Inmersas como estamos en un sistema de organización social dispuesto para servir a un modelo económico, el neoliberal; se nos expropia el tiempo para la reflexión, para disfrutar de la vida, para acompañar y cooperar con nuestras compañeras de generación y con las generaciones enlazadas, esas con las que compartimos espacio y tiempo. Incluso se nos roba el tiempo para la pereza, la ociosidad (creativa o no) que no tiene que asumirse como dejadez, pero que se censura. Han conseguido que nos sintamos mal cuando no somos económicamente productivos, como si el fin último de la vida humana fuese el trabajo y la productividad. No me parece que nuestra dependencia del empleo remunerado y su precarización actual sea realmente el derecho al trabajo que recoge nuestra constitución en su artículo 35. Más que un derecho es una apropiación de nuestro tiempo de vida. Es obvio que SÍ hay derechos que nos corresponde disfrutar y defender. Especialmente el tener vidas dignas y eso supone derecho a un techo, a educación, a la alimentación, a la libertad de movimiento, de pensamiento, de expresión... Pero el trabajo, mejor el "empleo", más que un derecho es un medio para conseguir esa vida digna y no un fin en sí mismo, como lo entiende este sistema económico que nos roba tiempo, nos explota; y con ello, esquilma a mayor velocidad la tierra que nos sostiene.

### Datos proporcionados
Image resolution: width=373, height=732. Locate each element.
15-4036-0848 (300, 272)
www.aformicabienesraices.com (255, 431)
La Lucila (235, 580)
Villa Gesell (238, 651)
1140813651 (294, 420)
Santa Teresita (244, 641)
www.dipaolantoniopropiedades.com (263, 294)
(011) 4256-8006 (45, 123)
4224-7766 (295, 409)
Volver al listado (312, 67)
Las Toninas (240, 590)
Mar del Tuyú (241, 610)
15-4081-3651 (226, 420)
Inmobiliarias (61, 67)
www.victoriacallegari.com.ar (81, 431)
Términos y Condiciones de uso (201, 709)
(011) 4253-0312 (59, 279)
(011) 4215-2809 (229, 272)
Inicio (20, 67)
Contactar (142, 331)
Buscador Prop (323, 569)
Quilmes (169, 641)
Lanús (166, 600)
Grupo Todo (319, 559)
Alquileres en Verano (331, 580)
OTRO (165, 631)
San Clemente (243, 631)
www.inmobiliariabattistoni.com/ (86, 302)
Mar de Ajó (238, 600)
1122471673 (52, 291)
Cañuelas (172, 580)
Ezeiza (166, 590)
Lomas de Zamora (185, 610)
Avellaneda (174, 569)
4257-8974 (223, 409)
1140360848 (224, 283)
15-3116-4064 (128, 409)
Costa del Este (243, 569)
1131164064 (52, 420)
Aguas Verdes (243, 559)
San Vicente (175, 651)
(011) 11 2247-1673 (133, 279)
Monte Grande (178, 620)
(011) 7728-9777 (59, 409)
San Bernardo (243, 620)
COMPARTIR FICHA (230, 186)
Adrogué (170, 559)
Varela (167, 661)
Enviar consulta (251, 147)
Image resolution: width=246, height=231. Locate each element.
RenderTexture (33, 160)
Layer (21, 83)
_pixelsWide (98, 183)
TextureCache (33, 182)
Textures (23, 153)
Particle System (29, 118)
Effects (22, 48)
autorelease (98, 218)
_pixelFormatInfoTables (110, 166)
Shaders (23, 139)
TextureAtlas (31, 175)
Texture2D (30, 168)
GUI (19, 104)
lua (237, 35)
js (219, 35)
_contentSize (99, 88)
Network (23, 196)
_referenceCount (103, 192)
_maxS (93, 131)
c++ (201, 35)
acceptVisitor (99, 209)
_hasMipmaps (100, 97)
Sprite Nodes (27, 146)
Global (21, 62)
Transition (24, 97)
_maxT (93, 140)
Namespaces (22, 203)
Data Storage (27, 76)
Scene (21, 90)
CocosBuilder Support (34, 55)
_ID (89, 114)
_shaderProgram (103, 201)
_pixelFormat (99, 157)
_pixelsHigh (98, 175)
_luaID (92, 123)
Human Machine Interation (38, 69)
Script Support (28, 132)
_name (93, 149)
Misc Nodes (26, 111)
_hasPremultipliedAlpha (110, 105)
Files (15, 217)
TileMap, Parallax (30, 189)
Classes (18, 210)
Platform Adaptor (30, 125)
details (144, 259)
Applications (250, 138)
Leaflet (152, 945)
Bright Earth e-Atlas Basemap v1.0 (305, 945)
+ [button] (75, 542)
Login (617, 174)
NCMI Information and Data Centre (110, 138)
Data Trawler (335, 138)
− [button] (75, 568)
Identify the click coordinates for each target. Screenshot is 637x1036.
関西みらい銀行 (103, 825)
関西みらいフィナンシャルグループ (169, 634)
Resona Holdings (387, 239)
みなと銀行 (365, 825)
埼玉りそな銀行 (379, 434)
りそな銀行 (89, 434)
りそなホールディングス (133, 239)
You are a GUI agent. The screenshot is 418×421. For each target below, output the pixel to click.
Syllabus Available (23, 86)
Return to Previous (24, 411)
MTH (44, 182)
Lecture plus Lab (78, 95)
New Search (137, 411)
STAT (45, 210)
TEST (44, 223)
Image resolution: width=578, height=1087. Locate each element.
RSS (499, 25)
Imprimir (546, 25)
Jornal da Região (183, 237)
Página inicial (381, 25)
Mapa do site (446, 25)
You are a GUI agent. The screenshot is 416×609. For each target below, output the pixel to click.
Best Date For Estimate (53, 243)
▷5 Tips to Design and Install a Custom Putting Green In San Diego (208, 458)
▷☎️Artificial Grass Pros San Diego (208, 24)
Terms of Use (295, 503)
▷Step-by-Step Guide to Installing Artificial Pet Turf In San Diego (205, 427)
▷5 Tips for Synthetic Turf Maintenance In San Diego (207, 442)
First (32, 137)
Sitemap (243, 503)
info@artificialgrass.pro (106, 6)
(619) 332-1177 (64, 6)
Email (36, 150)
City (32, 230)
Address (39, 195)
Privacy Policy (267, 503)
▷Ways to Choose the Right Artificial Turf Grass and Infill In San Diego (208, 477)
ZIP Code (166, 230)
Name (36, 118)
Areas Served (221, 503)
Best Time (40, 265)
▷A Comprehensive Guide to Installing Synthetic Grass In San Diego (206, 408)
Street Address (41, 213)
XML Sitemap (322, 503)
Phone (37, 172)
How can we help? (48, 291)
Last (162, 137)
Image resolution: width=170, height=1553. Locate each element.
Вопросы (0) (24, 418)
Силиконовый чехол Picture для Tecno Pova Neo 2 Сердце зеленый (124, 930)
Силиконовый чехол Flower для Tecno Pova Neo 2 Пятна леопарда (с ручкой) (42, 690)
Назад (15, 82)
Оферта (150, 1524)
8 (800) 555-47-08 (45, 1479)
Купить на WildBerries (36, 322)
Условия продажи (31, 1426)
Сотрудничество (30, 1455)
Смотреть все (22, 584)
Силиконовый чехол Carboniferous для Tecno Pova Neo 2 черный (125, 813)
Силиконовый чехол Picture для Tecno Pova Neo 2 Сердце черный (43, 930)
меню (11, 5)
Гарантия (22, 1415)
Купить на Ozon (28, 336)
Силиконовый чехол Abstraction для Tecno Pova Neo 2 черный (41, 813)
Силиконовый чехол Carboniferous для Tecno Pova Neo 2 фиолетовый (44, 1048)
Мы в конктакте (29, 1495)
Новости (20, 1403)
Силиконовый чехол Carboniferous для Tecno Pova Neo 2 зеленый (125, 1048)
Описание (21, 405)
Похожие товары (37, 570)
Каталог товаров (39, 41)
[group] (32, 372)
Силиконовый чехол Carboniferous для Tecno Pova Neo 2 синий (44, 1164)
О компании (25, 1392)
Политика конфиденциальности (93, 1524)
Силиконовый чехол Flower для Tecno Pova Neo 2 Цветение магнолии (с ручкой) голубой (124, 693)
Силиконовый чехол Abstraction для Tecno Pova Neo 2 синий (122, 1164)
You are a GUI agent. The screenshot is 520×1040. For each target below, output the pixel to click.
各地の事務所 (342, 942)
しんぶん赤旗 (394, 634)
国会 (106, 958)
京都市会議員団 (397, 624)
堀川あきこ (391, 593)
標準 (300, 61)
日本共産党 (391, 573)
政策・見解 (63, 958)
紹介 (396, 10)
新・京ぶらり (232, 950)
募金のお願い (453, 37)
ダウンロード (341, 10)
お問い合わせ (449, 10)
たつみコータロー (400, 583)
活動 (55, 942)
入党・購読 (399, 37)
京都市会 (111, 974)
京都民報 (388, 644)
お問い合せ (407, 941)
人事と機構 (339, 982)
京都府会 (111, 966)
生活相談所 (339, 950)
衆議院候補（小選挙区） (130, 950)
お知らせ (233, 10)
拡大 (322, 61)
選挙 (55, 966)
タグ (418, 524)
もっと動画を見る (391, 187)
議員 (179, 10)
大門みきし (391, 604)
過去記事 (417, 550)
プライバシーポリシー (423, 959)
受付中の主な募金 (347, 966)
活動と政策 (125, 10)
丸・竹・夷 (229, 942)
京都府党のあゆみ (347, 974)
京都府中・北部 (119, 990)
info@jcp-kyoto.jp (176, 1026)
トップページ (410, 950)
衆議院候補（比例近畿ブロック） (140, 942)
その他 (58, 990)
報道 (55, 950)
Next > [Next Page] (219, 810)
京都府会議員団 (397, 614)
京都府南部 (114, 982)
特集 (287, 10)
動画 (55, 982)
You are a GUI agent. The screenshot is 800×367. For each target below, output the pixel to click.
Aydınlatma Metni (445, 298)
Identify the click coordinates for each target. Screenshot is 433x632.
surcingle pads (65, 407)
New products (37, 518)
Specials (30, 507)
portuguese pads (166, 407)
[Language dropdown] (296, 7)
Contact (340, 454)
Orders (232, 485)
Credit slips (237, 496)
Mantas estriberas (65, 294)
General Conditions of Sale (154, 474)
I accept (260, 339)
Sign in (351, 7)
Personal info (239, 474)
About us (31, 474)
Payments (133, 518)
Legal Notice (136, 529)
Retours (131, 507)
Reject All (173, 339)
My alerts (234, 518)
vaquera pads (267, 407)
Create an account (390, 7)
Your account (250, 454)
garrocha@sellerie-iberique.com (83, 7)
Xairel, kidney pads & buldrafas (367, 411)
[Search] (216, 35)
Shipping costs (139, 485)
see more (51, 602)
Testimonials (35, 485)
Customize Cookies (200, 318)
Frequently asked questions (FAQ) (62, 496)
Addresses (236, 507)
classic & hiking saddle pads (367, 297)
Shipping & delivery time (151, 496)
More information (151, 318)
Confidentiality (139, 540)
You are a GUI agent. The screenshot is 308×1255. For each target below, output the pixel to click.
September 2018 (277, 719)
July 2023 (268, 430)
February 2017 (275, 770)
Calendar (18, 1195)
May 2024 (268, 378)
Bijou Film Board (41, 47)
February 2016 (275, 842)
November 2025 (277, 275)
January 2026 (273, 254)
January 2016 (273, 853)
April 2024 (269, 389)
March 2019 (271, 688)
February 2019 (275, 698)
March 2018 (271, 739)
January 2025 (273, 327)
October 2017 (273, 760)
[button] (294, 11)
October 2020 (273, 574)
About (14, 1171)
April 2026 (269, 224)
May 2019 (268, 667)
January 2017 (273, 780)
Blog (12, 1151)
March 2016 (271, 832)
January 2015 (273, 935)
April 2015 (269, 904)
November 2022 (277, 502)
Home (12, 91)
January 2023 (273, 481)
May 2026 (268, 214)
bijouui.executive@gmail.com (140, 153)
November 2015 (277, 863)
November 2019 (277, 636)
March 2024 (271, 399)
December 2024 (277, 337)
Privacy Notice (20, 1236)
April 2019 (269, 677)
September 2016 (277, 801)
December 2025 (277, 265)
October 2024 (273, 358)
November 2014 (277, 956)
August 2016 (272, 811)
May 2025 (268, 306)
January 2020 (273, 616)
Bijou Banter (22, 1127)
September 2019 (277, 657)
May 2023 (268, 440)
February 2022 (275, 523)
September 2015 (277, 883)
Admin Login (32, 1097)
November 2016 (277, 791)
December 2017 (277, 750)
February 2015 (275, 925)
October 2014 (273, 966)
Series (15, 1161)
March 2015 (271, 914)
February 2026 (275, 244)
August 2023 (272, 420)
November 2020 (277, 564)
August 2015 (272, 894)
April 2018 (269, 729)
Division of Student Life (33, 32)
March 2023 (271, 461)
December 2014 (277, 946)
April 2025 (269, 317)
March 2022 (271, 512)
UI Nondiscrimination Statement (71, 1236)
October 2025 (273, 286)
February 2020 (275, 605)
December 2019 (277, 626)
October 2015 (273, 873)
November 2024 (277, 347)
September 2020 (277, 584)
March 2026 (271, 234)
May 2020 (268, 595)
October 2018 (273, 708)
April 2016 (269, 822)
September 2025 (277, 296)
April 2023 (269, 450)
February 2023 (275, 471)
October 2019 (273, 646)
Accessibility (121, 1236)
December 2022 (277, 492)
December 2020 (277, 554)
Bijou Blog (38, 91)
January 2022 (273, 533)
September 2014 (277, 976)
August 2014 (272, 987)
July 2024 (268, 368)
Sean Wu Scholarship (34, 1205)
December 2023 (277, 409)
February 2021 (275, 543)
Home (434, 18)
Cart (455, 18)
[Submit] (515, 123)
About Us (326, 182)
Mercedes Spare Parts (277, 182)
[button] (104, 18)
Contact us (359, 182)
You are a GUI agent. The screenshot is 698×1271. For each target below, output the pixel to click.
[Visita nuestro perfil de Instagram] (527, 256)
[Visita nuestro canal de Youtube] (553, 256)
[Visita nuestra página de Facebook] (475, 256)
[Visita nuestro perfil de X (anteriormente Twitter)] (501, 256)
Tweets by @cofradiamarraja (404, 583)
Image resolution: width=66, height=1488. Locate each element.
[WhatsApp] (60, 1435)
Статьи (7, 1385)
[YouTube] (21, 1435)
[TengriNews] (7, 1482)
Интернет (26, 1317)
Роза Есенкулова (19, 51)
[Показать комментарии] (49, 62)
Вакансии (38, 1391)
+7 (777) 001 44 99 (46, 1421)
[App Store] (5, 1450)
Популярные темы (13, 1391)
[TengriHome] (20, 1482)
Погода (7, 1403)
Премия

### Tu objetivo
¿Puedes proseguir el texto sobre el empleo y el tiempo de vida a partir de su última oración? Las filas no guardan ninguna relación con el texto.

### Problema resuelto
Se nos ha dicho que la tecnología nos facilitaría la vida, y dispondríamos de mas tiempo. Y curiosamente, ahora se nos amenaza con que los robots harán la mano de obra humana prescindible, que nos desplazarán de los empleos, pero ¿cómo es posible que estemos en esta espiral explotadora de recursos materiales y humanos? Lo que subyace es el modelo consumista que dinamiza la economía global y de la que hay que salir con urgencia.
Nos han inyectado en vena valores como el individualismo, que prioriza al individuo respecto a la colectividad, asumiendo que la persona puede obrar según su voluntad, sin atender al espacio compartido. Esto nos lleva a la competencia, la propiedad ilimitada y la capacidad de acumular bienes comunes, que son los bienes de todos: el agua, el suelo, el aire que respiramos, acaparando su propiedad en beneficio privado y privando del mismo a la colectividad. Para oponerse a esta realidad cabe plantearse seriamente el ejercicio de la Desobediencia Civil, en los términos que planteaba Thoreau.
El neoliberalismo, está llegando a unos extremos que hacen necesario un planteamiento colectivo de confrontación y de alternativas al mismo. Una herramienta para conseguirlo es la aplicación del concepto acuñado por Henry D. Thoreau, de la Desobediencia Civil. Él se negaba a colaborar con un Estado que mantenía el régimen de esclavitud y emprendía guerras injustificadas. Es algo que no ha dejado de ocurrir en la historia de la humanidad.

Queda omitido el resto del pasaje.